DIRECTIONS
Copy out the following lines word for word, leaving out the pictures.

---------- DATASET ENTRIES ----------

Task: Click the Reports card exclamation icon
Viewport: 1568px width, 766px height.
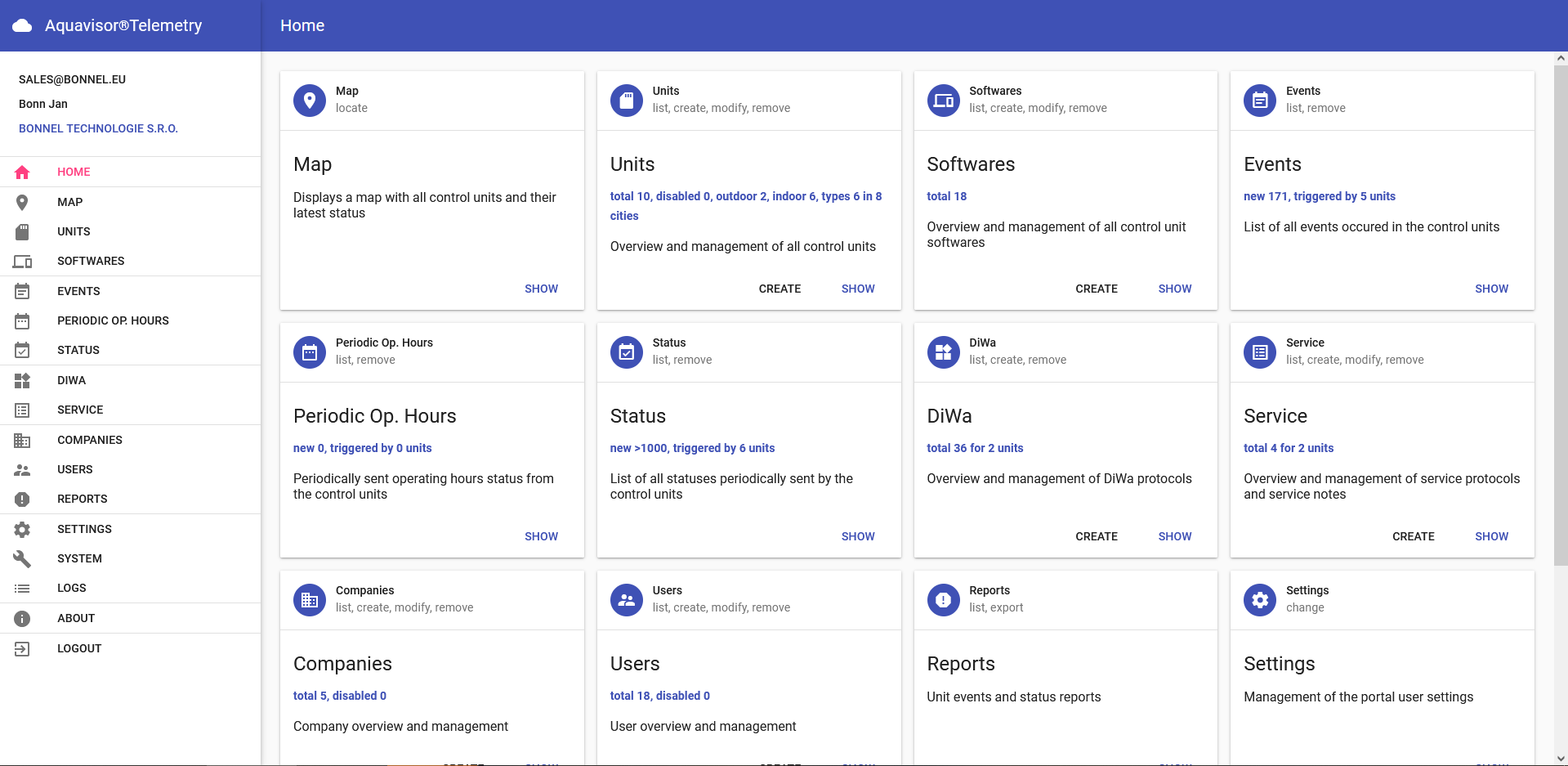Action: [943, 600]
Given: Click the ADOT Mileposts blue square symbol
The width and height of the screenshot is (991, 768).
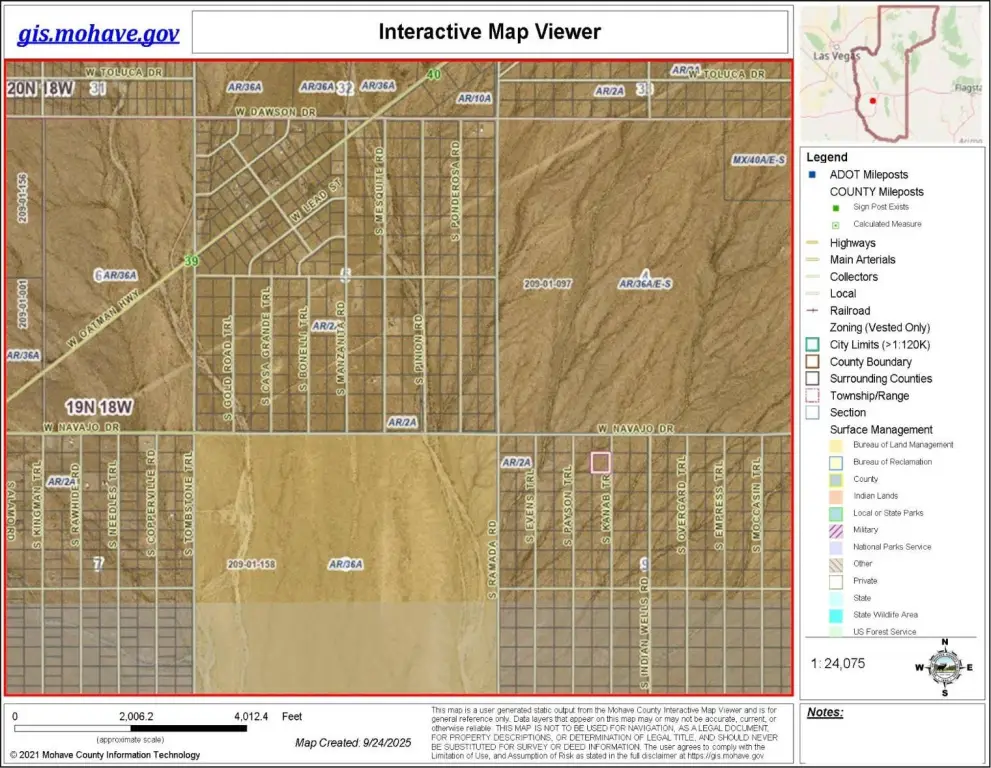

----------

ANSWER
Task: Click the Reports card exclamation icon
Viewport: 1568px width, 766px height.
Action: [943, 600]
Given: Click the ADOT Mileposts blue square symbol
The width and height of the screenshot is (991, 768).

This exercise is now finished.